Hep aynı şakayı yaparım, “tüccar erbabı duygusal düşünür” diyerek.
İşin doğası gereği, ticaret yapanların ilk düşündüğü konu “ne getirir, ne götürür” konusudur. Ticaretin yurtdışına açılması, kuşkusuz bu düşüncenin yanı sıra karşılaşılabilecek farklı sorunların bizlere nasıl farklı riskler getireceği ve neler yaşatacağı endişelerini de getirir.
Genel olarak plan yapma alışkanlığımız olmadığı ve günün getirdiklerine göre hareket ettiğimiz için, ihracatta beklenmedik zararlarla karşılaşmak veya umulanı elde edememek gibi sonuçlar bir hayli sık görülmektedir. Öte yandan yazılı bir planımız olmasa da, beynimizin farklı bir yerlerinde bu işleri nasıl yapacağımıza dair kayıtların olduğu da kuşkusuzdur.
Ancak meşhur deyişi biliriz “hafıza-i beşer nisyan ile maluldür.” Bugünkü deyişle “insan belleğinin hastalığı unutkanlıktır.”
Peki, bu hastalığın tedavisi var mıdır?
Tedavisini bilmem amma, ortaya çıkmasını engellemenin çaresi vardır. O da düşünceleri yazıya aktarıp, ara sıra da olsa yaşadığımız anı, yaşamayı düşündüklerimizle karşılaştırmak. Sohbete duygusallıkla başlamıştık, öyle de devam edelim.
İhracatta başarılı olmanın yolu, dikkatli bir finansal hazırlıktan geçer. Hele ihracat çabalarınız için ilave finansman ihtiyacınız olacaksa, bu daha da önem kazanır. Buradaki en önemli nokta da ne için, ne kadar finansmanın, ne süreyle gerektiğinin en açık bir biçimde ortaya konulmasıdır.
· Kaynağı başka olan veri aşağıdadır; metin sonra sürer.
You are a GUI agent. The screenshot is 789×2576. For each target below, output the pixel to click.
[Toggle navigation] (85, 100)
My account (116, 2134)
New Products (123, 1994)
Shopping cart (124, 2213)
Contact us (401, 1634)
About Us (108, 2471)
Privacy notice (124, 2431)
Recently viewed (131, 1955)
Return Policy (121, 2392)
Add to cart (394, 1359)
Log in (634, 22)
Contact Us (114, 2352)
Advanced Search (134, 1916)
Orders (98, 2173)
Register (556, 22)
Bunu da ancak finansman planlamasıyla yapabiliriz. İhracat için yapacağımız finansal planın temel unsurlarını da şöyle sıralayabiliriz.
· Maliyet analizleri
· Fiyatlandırma analizleri
· Nakit akış planı
· Olası risklerin değerlendirilmesi
Tüm bu başlıkların hepsinin detaylarını bu sohbetimize katmanın olanağı olmadığı için, her birini başka bir sohbette tartışmak üzere sadece ana unsurlarını belirtmekle yetineceğiz.
Maliyet analizleri, genellikle düşünülenin dışında, sadece fiyatlandırma için değil, aynı zamanda nakit akışının planlanması için de çok önemlidir. Burada dikkat edilmesi gereken ise, ne maliyet unsurlarının bazılarını abartmak, ne de hesap dışı tutmaktır.
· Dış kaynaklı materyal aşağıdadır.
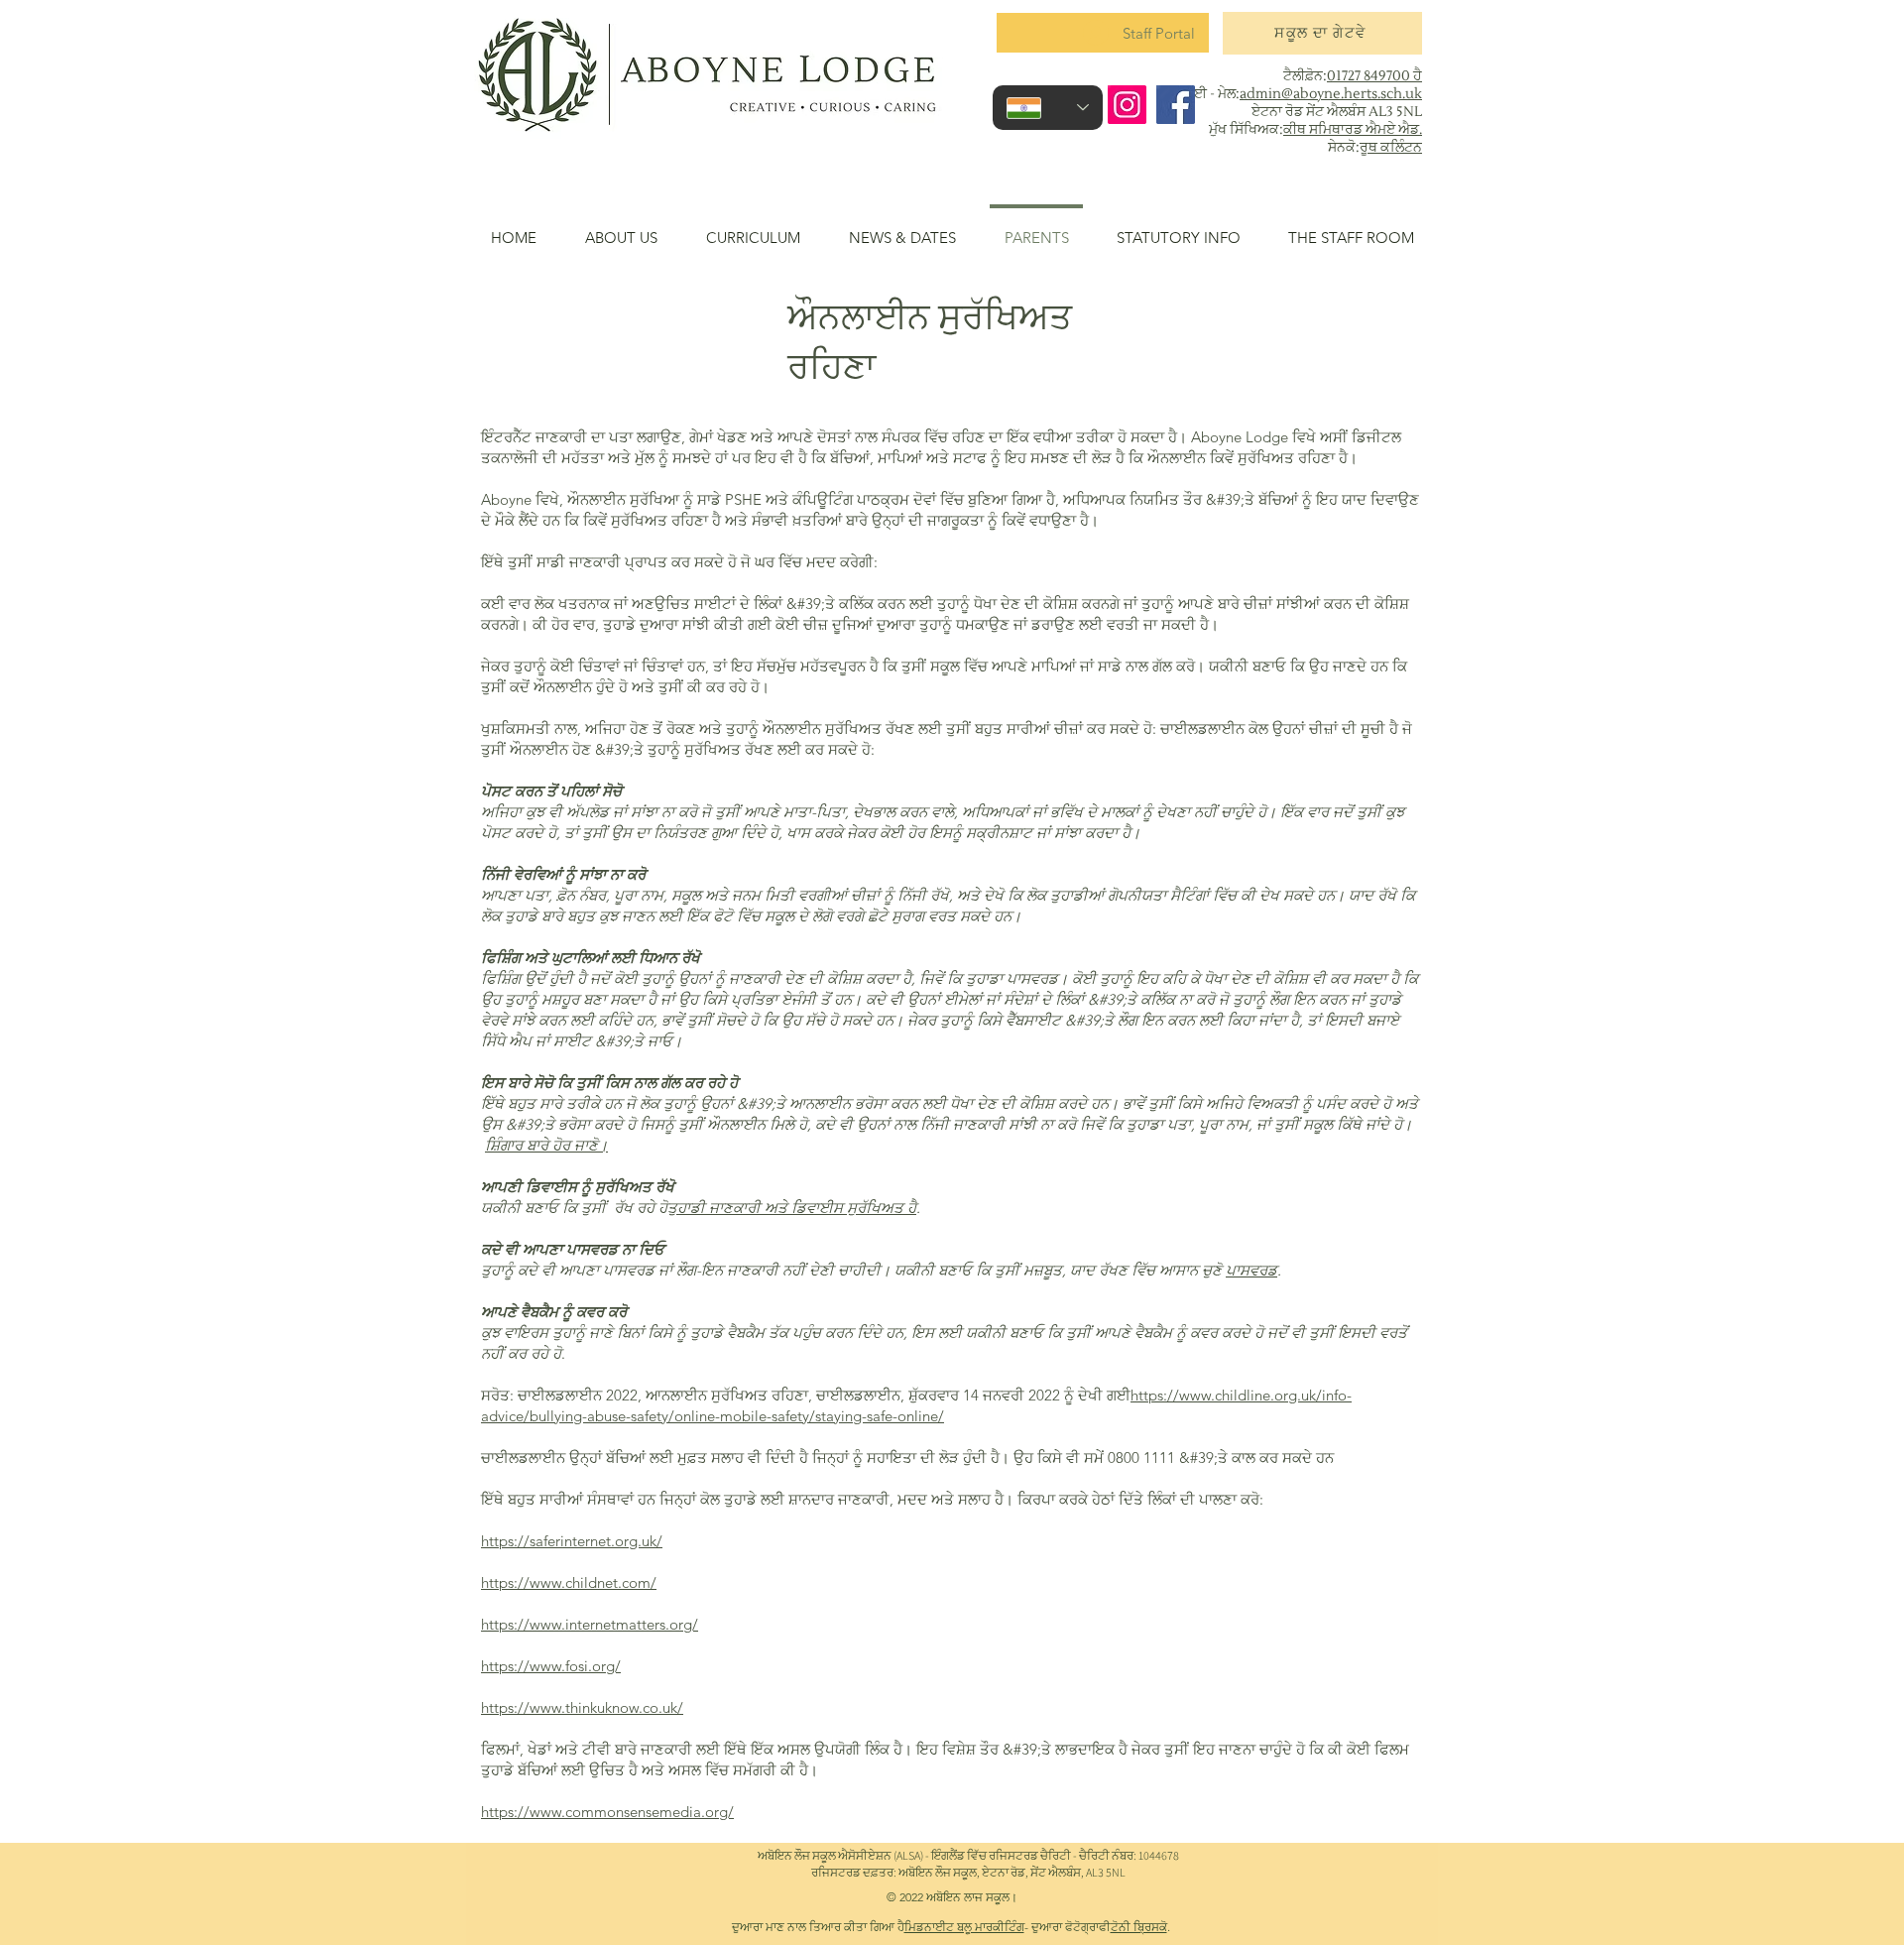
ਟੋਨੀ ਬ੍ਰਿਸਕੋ (1139, 1926)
Fiyatlandırma analizlerini ise daha sonra uygulayacağınız fiyatlandırma stratejilerine göre de yapabilirsiniz. İç piyasa fiyatlarını temel alarak, bu fiyatlardan dış piyasaları ilgilendirmeyen unsurları düşüp, üzerine ihracat ile ilgili masrafları eklerseniz, iç piyasa temelli fiyat yaparsınız. Eğer pazarda kendinizi güçlü görüyorsanız ve tüm maliyet unsurlarınızın üzerine ihracat masraflarını eklerseniz tüm maliyetli fiyat yaparsınız. Ancak dış piyasalara sert biri giriş yapmak istiyorsanız ve iç piyasa fiyatlarınız da, bazı maliyet unsurlarını ihracat fiyatlarınıza eklemeden ihracat yapmanız halinde sizi destekleyecek seviyede ise, marjinal fiyatlandırma yaparsınız.
Maliyetlerle ne harcamanız gerektiğini bulup, fiyatlarla ne alabileceğinizi belirledikten sonra da, ihracat harcamaları ve gelirleri üzerine bina edeceğiniz nakit akış planına geçebilirsiniz. Son noktayı koymadan önce ise, hedef pazarlarınız ve olası müşterileriniz ile ilgili bilgi toplayarak, ticari ve politik risklerin neler olabileceğini, var ise bunların üstesinden nasıl gelebileceğinizi ve ayrıca üzerinden ihracat yapmayı seçtiğiniz dövizin olası hareketlerini incelemeniz gereklidir.
Tüm bunları yapmadan da ihracat yapamaz mısınız?
Kuşkusuz yaparsınız, ancak başınıza bir şeyler gelmesi halinde ise tavsiyem, aynaya bakıp “kendi düşen ağlamaz” demeniz.